[Start of Attachment]
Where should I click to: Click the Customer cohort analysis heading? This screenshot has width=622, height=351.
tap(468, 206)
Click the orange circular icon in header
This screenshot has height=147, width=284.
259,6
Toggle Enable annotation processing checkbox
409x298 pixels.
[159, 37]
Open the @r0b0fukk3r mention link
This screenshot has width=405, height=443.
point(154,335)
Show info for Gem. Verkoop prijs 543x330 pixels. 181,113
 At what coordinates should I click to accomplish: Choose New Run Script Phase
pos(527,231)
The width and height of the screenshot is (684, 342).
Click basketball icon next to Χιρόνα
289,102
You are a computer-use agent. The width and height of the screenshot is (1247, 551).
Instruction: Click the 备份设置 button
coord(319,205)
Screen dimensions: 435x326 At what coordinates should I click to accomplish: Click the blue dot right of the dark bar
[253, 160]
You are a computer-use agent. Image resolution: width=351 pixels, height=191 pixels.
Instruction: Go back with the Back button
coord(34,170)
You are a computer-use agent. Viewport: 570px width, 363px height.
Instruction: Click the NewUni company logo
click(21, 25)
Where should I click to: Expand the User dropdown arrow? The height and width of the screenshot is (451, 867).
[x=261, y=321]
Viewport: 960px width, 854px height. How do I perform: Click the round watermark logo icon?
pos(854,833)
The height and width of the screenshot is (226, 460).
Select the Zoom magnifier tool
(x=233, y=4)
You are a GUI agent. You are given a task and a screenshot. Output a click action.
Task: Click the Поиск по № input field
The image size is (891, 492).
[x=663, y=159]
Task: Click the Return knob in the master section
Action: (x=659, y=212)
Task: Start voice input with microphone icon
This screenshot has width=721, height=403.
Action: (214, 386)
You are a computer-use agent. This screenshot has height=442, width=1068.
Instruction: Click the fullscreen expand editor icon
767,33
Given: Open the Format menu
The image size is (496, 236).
[End of Attachment]
**Exercise objective**:
Copy, from the lines above, each one that holds "agent".

**Task result**:
You are a computer-use agent. The width and height of the screenshot is (1247, 551).
You are a computer-use agent. Image resolution: width=351 pixels, height=191 pixels.
You are a computer-use agent. Viewport: 570px width, 363px height.
You are a GUI agent. You are given a task and a screenshot. Output a click action.
You are a computer-use agent. This screenshot has height=442, width=1068.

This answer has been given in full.